A ideia parte do princípio de que a desinformação raramente circula no meio-termo. Ela se espalha quando provoca reações intensas, seja entusiasmo ou estranhamento levando ao compartilhamento impulsivo, sem verificação.

O papel das entidades e do jornalismo profissional é justamente interromper esse ciclo, oferecendo informação confiável e incentivando a checagem antes do compartilhamento. Como estratégia criativa, a campanha apresenta manchetes verossímeis, construídas para parecerem plausíveis, despertando curiosidade e provocando reações imediatas no público. Os temas foram cuidadosamente selecionados para evitar vieses ou conflitos com grupos e instituições, inclusive no campo político.

Durante o lançamento, jornalistas e comunicadores serão convidados a aderir à iniciativa por meio do uso do selo da campanha, em versões para rádio, TV, portais, jornais e revistas, reforçando a mensagem de que a notícia exige apuração. Segundo o presidente da ARI, José Maria Rodrigues Nunes, a ação representa um passo importante na atualização do papel da imprensa diante dos novos desafios. “Embora hoje todos possam produzir conteúdo, o jornalismo profissional segue sendo o principal filtro contra a desinformação. A campanha dá continuidade a ações anteriores da entidade e atualiza o discurso para o contexto da inteligência artificial e do período eleitoral. Ao concluir essa nova etapa, entendemos que era o momento de ampliar o movimento, convidando as associações do Sul para essa grande mobilização. Esperamos que essa iniciativa inspire outras entidades a se somarem a esse esforço coletivo.”
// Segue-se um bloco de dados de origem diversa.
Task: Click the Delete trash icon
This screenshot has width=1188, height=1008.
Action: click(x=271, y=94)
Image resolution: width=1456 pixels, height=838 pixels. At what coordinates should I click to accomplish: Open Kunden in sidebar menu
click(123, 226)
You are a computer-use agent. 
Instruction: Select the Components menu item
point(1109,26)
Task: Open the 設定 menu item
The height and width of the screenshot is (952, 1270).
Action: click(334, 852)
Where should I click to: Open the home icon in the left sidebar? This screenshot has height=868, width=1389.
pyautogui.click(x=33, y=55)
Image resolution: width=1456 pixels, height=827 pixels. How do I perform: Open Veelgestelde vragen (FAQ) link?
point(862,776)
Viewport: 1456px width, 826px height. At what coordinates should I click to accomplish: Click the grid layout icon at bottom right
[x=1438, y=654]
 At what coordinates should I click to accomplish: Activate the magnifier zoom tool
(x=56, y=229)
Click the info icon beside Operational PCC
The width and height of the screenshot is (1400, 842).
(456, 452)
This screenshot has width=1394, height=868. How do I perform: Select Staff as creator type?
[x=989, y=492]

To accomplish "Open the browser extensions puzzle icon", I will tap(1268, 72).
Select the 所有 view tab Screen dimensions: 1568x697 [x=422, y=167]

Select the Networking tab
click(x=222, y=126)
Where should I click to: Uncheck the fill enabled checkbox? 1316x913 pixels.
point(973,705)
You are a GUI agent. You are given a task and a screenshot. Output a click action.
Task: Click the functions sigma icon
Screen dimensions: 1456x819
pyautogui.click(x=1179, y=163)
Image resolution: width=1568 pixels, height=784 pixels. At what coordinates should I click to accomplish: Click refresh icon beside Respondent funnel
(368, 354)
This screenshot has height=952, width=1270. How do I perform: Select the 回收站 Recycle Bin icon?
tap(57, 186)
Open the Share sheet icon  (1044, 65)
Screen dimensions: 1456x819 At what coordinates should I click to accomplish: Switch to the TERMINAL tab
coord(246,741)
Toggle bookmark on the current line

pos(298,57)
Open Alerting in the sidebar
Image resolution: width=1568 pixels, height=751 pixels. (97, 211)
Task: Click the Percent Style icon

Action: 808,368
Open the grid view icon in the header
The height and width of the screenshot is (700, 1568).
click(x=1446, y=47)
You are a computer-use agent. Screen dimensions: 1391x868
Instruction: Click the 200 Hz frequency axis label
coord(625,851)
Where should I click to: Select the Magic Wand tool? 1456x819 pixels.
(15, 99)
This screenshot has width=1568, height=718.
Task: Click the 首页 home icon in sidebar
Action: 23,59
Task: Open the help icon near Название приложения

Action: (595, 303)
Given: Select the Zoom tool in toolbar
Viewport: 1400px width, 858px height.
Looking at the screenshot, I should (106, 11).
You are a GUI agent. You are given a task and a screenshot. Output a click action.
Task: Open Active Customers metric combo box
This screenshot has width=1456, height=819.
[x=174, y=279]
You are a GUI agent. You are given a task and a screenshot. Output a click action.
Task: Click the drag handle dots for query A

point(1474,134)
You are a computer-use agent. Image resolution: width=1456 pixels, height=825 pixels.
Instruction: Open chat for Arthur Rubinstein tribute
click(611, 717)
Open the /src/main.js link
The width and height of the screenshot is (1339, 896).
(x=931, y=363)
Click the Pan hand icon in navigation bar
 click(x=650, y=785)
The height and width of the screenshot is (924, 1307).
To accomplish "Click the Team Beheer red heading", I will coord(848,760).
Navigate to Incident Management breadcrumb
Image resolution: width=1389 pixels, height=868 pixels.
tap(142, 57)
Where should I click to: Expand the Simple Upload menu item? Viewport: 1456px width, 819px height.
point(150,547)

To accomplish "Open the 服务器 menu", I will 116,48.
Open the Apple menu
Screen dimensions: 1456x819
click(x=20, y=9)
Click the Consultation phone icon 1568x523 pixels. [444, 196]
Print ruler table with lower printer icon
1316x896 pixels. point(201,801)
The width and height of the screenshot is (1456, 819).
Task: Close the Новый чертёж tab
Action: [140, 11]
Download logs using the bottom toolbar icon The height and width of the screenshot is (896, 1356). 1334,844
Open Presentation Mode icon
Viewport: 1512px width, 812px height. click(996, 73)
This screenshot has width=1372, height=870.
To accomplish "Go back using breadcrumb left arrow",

A presidente da ACI, Déborah Almada, destaca o caráter histórico da união. “Estamos entusiasmados com essa campanha, que faz um alerta fundamental em um momento em que a desinformação tem causado tantos danos à cidadania no mundo todo. A união de três instituições que representam a imprensa no Sul do País é um feito inédito que merece ser celebrado. Fortalecer o jornalismo é uma missão.” Para o presidente da API, Célio Martins, em um ambiente marcado pela velocidade e pelo excesso de informação, a proliferação da desinformação é prejudicial a toda a sociedade e faz com que conteúdos falsos ganhem escala e dificultem a distinção entre o que é fato e o que é mentira. “Nesse contexto, o jornalismo profissional é fundamental como contraponto, ao defender a informação de interesse público, combater fake news com apuração rigorosa, checagem de dados e responsabilidade na divulgação, oferecendo ao público conteúdo confiável e contribuindo para a defesa da democracia”, enfatiza.

Responsável pela campanha, a agência Moove reforça a sua importância: “Em tempos de desinformação acelerada, o papel do jornalismo ético e da comunicação responsável torna-se o principal pilar de sustentação da verdade. Nosso objetivo é despertar a consciência crítica no consumo de informações, reafirmando que a qualidade do debate público depende, acima de tudo, da credibilidade da fonte”, afirma Gabriel Fuscaldo, CEO da Moove.

Para Roberto Schmidt, criativo da Agência Moove, a inteligência artificial é uma realidade e não existe qualquer possibilidade de retrocesso, por isso ações como essa são importantes. A campanha atua na geração de senso crítico sobre o conteúdo que circula nas redes, ajudando a combater fake news antes mesmo do seu compartilhamento.